Problem to work on: In the records below, write out word for word everything from the line with "is (1241, 495)." down to the line with "app-bar-actions is located", including both of those lines and nothing else.

____

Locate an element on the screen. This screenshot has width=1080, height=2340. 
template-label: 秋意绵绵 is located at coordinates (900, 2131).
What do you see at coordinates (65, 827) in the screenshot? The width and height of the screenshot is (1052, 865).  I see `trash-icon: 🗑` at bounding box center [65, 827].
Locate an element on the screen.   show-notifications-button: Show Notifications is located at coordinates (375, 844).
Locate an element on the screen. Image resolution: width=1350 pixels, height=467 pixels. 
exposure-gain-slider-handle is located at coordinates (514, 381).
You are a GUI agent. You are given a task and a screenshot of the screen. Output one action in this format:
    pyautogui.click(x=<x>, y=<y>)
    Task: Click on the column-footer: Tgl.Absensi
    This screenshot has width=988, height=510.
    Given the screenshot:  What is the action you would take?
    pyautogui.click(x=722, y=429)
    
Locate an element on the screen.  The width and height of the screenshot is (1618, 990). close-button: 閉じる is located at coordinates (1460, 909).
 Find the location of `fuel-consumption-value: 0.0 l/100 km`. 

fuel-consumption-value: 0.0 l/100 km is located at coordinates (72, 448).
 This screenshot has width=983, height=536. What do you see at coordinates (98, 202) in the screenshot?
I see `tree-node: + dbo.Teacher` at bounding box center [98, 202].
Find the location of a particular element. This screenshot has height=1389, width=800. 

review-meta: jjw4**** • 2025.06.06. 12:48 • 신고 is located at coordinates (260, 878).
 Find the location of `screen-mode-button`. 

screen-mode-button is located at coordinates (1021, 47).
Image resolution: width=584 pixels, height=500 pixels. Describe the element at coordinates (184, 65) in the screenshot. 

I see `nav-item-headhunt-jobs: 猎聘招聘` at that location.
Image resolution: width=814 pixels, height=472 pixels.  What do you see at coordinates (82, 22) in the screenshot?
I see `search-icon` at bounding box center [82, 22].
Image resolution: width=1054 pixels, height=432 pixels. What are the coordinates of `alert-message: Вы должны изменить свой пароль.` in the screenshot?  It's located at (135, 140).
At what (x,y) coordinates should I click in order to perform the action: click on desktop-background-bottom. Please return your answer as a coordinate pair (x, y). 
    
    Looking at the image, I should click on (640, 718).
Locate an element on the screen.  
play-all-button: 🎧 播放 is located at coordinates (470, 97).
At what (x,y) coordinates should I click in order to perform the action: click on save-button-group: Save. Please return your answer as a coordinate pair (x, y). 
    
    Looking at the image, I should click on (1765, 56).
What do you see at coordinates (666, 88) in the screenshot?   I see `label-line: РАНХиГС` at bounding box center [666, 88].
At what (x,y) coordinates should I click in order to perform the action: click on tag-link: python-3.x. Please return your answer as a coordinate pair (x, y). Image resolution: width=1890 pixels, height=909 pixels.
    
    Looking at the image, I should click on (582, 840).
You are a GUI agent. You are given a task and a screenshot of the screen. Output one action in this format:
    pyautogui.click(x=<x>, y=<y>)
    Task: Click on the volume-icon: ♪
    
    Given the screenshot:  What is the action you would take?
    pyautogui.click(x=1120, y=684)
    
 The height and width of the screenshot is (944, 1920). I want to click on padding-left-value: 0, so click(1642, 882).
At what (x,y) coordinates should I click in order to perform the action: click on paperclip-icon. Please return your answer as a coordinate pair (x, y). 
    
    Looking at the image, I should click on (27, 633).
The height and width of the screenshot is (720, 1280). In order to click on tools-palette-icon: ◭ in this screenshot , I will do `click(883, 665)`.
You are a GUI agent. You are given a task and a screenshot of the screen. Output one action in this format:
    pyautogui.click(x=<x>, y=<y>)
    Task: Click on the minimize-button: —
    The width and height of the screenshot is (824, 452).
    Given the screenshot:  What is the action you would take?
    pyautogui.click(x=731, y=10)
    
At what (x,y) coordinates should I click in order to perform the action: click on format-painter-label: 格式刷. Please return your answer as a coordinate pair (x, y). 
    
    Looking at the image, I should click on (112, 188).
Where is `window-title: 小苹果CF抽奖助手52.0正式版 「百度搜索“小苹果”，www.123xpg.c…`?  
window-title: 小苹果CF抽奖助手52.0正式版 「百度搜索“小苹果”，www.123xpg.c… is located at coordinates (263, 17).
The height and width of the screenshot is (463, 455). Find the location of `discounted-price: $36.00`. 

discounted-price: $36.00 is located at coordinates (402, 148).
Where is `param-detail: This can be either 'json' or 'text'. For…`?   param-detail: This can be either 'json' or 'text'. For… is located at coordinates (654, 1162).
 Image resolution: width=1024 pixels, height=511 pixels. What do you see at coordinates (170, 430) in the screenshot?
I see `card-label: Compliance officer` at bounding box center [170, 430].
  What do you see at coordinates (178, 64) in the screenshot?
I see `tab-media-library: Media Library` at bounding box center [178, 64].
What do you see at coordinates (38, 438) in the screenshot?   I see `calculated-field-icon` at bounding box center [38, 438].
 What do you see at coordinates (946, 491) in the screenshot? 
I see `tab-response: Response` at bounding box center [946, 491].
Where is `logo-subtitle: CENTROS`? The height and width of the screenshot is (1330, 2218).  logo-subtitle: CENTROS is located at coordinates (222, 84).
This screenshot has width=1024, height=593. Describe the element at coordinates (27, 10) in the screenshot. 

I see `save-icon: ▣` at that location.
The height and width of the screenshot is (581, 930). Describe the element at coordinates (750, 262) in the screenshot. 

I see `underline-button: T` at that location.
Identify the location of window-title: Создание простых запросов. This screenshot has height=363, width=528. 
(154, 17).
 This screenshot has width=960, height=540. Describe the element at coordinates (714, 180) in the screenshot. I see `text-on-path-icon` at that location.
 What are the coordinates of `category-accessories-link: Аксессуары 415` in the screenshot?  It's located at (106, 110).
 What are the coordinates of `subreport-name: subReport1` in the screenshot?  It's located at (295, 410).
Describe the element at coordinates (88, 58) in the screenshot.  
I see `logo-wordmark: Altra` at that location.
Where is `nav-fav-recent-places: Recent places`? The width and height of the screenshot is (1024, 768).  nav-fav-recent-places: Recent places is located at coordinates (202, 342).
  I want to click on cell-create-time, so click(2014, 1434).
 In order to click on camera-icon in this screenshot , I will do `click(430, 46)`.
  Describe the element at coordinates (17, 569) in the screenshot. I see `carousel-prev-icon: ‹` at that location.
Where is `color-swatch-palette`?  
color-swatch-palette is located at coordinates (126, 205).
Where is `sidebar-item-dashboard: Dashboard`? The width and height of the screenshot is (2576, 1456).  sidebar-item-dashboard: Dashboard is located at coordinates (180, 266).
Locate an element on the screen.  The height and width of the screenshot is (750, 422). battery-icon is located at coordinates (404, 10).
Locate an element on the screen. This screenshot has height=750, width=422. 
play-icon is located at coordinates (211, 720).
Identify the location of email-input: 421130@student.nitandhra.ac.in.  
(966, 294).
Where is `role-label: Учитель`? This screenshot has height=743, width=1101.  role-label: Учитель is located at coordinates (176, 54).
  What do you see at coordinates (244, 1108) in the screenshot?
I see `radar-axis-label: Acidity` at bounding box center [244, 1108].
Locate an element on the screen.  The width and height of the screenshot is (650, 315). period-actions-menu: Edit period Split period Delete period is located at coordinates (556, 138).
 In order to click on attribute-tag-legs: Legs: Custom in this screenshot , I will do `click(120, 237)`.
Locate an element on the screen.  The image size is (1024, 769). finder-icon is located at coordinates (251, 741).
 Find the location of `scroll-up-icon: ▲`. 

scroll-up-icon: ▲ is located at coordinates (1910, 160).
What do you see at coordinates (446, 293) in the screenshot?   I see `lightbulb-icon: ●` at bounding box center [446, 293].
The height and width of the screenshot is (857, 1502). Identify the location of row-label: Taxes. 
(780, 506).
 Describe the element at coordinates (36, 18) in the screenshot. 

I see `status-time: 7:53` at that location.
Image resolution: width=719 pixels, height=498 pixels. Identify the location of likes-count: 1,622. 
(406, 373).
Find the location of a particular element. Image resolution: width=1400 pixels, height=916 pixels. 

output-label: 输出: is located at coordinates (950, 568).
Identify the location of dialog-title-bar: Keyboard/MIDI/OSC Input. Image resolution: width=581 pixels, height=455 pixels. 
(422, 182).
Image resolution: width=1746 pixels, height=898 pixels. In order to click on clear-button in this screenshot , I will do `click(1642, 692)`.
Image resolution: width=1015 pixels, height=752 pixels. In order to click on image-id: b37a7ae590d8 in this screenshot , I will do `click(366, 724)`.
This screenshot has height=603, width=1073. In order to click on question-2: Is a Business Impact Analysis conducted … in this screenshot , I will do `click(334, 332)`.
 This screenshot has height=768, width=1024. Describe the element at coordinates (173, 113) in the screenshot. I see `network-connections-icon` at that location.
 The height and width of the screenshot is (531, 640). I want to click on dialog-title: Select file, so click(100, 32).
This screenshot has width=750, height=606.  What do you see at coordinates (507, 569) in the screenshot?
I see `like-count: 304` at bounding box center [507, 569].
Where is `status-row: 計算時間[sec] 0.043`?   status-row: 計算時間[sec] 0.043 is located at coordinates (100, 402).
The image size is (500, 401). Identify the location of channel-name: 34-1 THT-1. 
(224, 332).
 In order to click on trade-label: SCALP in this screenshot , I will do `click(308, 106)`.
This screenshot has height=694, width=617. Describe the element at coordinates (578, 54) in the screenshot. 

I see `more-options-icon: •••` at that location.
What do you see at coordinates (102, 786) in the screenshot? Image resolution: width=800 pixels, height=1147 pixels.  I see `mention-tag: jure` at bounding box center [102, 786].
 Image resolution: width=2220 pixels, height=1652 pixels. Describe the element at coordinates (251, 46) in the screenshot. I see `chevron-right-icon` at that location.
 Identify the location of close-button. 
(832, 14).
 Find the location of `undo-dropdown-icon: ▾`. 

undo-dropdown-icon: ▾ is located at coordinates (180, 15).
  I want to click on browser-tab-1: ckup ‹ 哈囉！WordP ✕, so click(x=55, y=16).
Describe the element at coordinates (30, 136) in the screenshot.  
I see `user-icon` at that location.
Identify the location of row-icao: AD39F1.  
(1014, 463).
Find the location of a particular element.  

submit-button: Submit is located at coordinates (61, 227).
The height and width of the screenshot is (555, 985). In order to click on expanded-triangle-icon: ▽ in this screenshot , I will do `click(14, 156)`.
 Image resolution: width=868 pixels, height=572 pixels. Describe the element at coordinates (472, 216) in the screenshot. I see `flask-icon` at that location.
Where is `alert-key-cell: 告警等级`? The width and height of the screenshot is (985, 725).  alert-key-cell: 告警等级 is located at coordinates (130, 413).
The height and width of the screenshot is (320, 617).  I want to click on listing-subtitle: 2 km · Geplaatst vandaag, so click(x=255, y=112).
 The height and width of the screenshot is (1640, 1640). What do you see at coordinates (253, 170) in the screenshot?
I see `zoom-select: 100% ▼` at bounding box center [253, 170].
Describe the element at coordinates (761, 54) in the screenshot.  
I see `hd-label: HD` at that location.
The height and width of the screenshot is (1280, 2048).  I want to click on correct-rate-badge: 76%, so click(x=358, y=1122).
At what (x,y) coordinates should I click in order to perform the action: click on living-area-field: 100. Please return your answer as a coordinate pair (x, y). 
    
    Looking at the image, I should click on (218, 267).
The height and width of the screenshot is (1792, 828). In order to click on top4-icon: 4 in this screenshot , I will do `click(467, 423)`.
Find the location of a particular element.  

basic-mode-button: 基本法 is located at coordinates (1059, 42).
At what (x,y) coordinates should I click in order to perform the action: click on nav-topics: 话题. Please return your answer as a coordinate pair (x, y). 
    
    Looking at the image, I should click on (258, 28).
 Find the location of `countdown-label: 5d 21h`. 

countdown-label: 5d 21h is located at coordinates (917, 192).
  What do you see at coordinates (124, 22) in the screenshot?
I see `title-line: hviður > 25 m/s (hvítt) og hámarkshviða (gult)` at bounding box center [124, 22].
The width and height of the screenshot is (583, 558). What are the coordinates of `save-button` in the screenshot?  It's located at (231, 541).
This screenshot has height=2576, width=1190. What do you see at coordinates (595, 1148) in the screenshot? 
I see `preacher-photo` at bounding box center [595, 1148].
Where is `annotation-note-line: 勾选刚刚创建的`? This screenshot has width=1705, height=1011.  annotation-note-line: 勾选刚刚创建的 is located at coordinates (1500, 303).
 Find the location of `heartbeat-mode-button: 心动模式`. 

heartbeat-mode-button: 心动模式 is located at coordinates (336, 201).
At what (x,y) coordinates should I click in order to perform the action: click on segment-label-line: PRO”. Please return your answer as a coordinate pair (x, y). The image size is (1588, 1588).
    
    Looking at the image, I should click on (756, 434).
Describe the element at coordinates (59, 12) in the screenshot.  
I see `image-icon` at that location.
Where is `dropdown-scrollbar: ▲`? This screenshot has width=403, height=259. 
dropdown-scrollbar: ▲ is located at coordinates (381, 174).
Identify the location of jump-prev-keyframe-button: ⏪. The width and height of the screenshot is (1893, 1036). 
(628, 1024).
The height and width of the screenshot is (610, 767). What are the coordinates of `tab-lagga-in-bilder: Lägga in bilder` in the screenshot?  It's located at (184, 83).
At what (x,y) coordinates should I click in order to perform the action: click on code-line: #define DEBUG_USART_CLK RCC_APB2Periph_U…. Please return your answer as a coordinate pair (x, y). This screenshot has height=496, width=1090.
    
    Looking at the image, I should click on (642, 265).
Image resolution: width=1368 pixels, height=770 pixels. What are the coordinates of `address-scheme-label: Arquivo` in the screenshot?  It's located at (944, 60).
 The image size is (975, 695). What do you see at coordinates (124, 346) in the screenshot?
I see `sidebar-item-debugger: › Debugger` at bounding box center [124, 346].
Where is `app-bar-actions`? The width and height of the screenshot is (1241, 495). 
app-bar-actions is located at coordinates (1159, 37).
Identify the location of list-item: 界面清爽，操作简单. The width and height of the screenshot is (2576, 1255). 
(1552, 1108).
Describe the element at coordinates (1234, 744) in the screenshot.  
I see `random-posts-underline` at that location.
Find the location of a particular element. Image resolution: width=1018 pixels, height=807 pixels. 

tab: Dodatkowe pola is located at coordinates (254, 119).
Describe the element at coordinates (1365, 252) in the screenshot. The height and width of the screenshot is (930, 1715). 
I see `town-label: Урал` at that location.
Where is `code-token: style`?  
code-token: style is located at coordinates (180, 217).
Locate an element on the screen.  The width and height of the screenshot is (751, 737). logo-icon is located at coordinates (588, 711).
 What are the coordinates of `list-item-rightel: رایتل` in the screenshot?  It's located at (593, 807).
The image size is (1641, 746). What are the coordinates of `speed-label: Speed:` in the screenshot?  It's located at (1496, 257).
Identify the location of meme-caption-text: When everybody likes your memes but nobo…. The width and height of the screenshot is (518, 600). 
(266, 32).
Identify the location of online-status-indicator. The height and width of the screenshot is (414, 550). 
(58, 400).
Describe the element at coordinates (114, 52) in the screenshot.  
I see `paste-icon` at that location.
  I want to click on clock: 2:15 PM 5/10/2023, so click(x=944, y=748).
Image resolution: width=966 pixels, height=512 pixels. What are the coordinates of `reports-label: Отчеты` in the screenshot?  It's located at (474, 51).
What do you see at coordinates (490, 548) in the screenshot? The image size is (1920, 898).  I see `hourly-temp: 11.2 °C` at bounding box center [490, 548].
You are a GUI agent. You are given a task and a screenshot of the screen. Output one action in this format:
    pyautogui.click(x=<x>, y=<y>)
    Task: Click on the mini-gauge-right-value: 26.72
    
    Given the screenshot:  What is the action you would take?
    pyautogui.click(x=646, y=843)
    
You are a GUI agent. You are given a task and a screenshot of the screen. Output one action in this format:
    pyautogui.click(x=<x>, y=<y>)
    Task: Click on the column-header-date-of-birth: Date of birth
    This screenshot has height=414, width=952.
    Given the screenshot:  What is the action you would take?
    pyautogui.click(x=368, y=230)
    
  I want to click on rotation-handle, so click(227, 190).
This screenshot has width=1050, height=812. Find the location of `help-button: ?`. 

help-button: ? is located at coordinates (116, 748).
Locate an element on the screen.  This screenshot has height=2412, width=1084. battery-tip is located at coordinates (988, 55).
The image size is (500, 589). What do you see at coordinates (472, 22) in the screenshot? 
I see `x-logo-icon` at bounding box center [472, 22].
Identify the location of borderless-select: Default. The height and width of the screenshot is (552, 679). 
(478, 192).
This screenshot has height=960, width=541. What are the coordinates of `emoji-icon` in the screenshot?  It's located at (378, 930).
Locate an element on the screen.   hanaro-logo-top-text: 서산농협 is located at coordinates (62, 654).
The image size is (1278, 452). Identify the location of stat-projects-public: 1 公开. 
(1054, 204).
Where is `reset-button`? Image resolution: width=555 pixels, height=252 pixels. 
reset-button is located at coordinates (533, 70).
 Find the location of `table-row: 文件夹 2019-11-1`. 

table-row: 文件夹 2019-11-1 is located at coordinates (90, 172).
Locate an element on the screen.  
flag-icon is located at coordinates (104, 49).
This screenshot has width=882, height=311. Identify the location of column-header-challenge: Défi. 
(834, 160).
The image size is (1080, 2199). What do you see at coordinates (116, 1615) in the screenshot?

____

Exercise output:
Where is `app-bar-actions`? The width and height of the screenshot is (1241, 495). 
app-bar-actions is located at coordinates (1159, 37).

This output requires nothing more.